Data listing
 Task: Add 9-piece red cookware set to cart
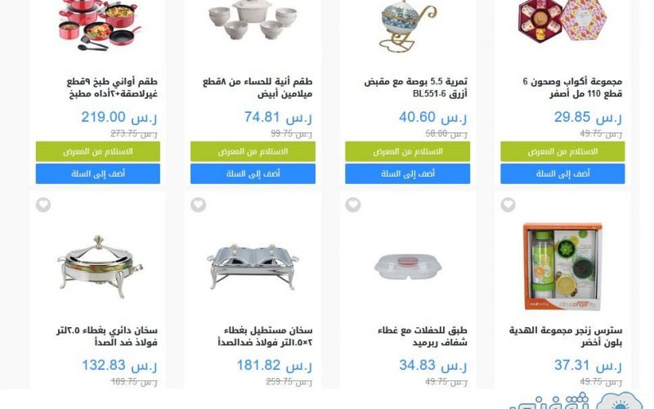click(98, 173)
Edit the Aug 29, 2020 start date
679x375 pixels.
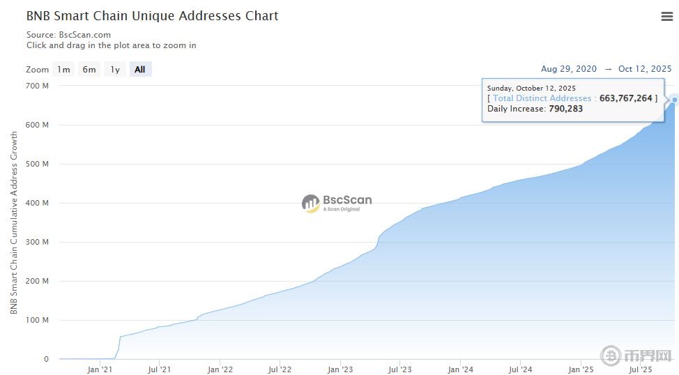pos(569,69)
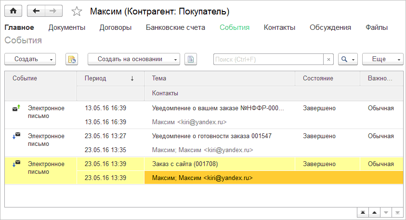Click the document-with-clock icon beside Создать
This screenshot has height=220, width=406.
(x=72, y=59)
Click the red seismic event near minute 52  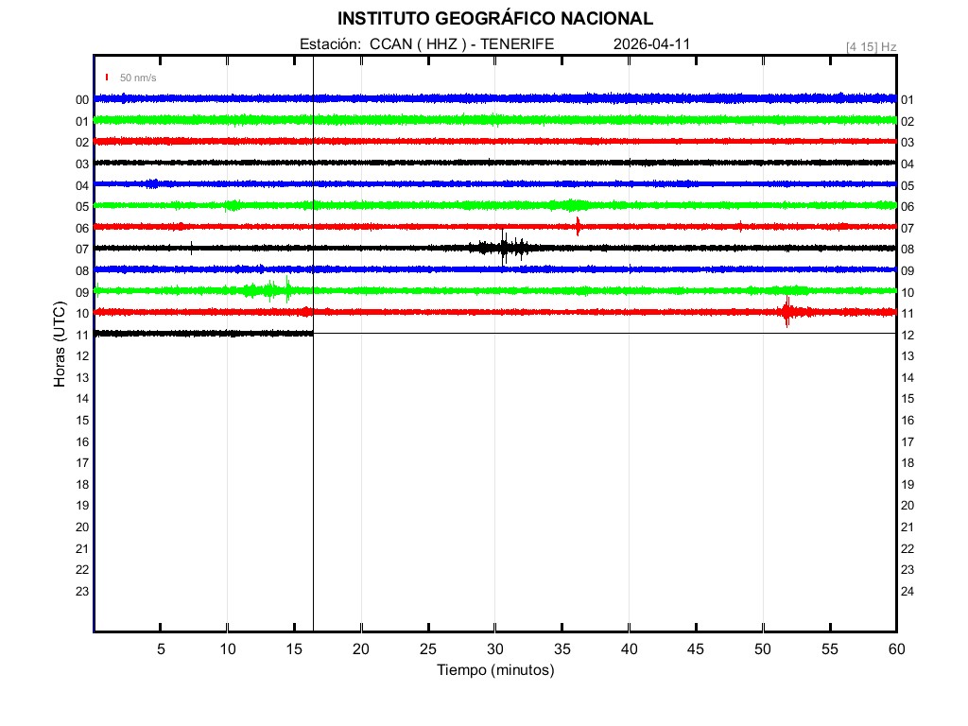point(787,311)

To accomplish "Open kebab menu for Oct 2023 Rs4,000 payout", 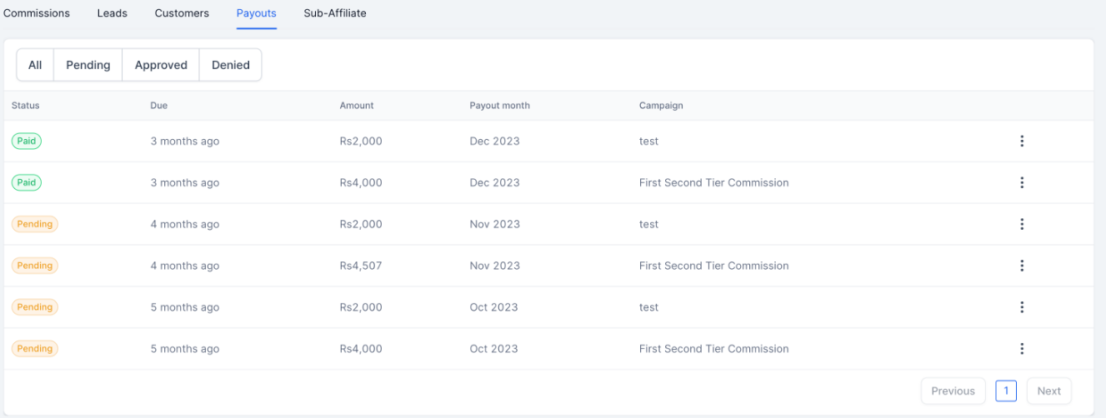I will coord(1022,349).

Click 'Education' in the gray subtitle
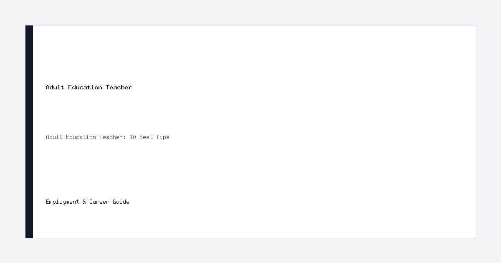tap(81, 137)
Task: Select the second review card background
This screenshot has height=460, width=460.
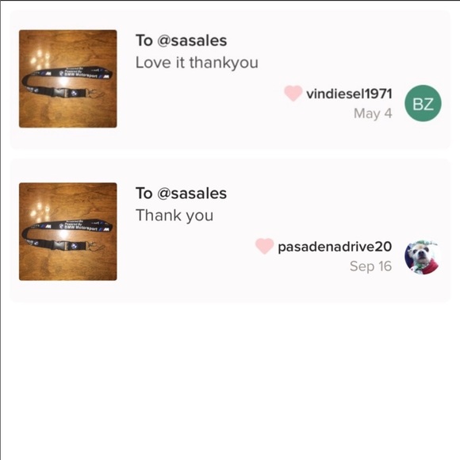Action: point(230,230)
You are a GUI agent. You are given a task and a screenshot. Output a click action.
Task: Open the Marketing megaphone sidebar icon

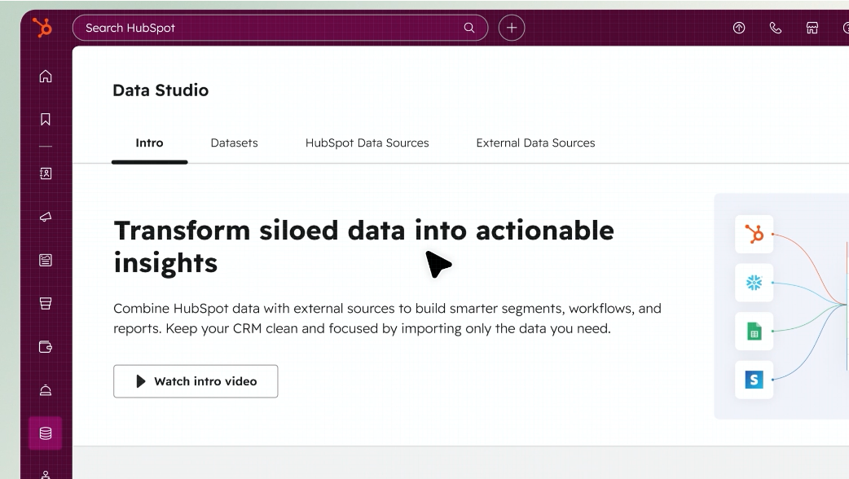click(46, 217)
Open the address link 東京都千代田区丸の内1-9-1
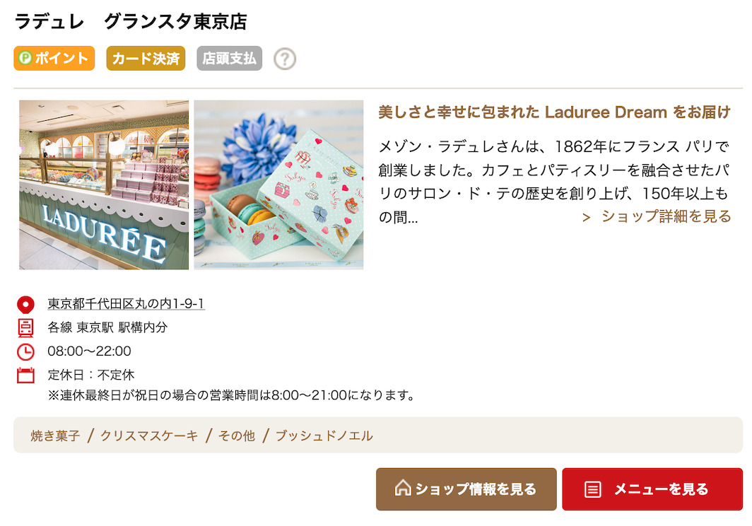The image size is (752, 526). click(126, 304)

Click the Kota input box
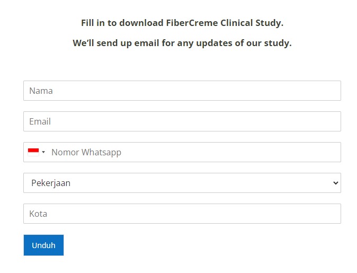tap(182, 214)
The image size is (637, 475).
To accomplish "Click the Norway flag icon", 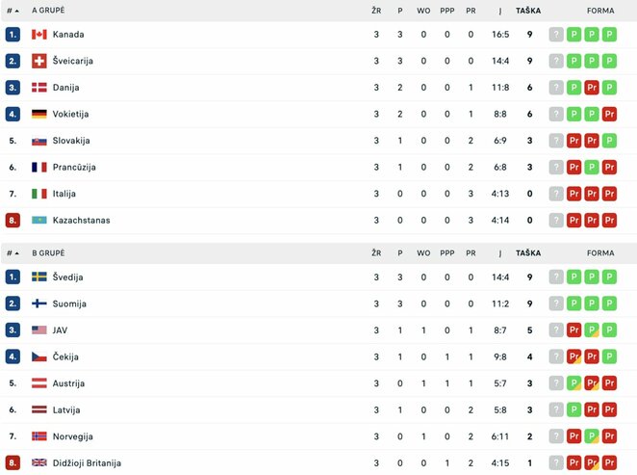I will [38, 436].
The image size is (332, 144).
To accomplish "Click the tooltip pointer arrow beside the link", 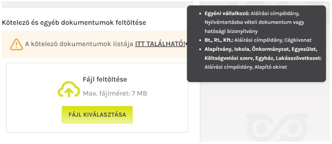I will click(x=186, y=44).
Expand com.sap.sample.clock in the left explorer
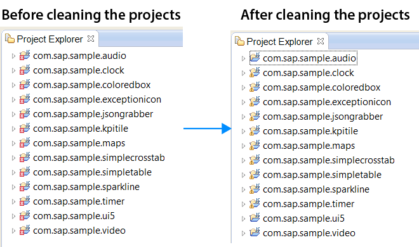The image size is (419, 247). click(x=13, y=70)
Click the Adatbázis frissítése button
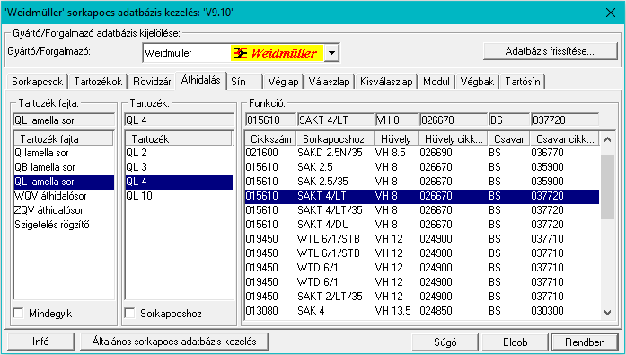 [551, 51]
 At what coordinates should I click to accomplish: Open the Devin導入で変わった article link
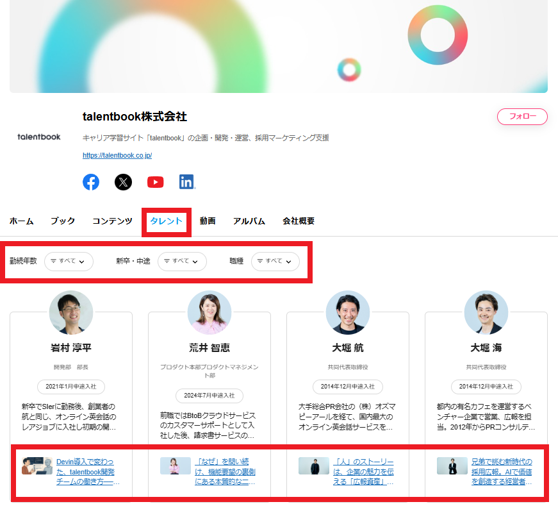[x=88, y=471]

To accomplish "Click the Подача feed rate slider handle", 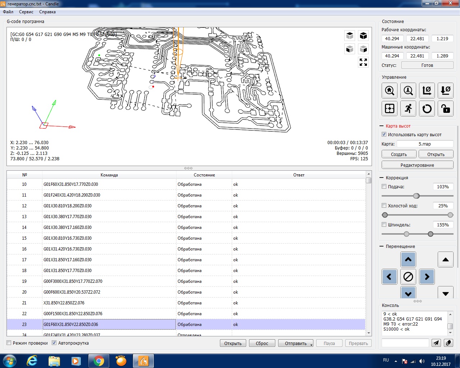I will coord(416,196).
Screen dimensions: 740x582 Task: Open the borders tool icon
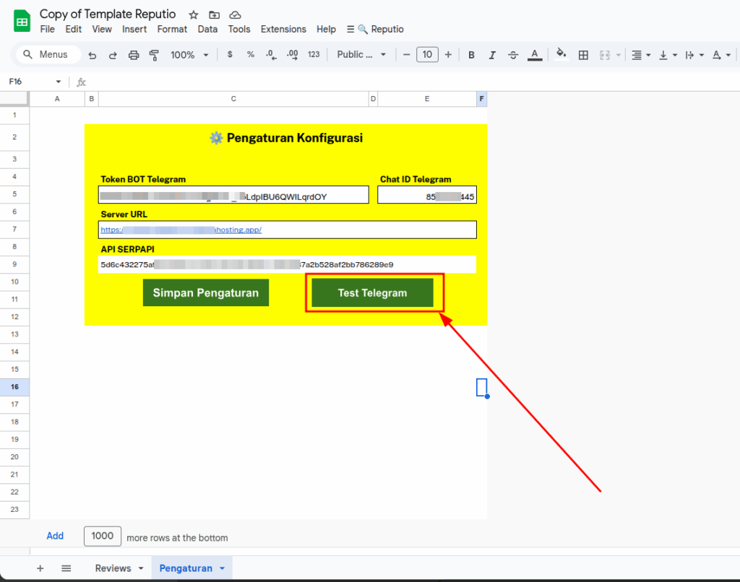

Brief
Above are some entries; copy exactly the lines from the line with "You are a GUI" through the line with "The image size is (637, 475).", both included, but none of the pictures.

The completed task
You are a GUI agent. You are given a task and a screenshot. Output a click action.
Task: Open the Marketing megaphone sidebar icon

click(46, 217)
Open the address link 東京都千代田区丸の内1-9-1
The image size is (752, 526). click(126, 304)

Click the Kota input box
tap(182, 214)
The image size is (637, 475).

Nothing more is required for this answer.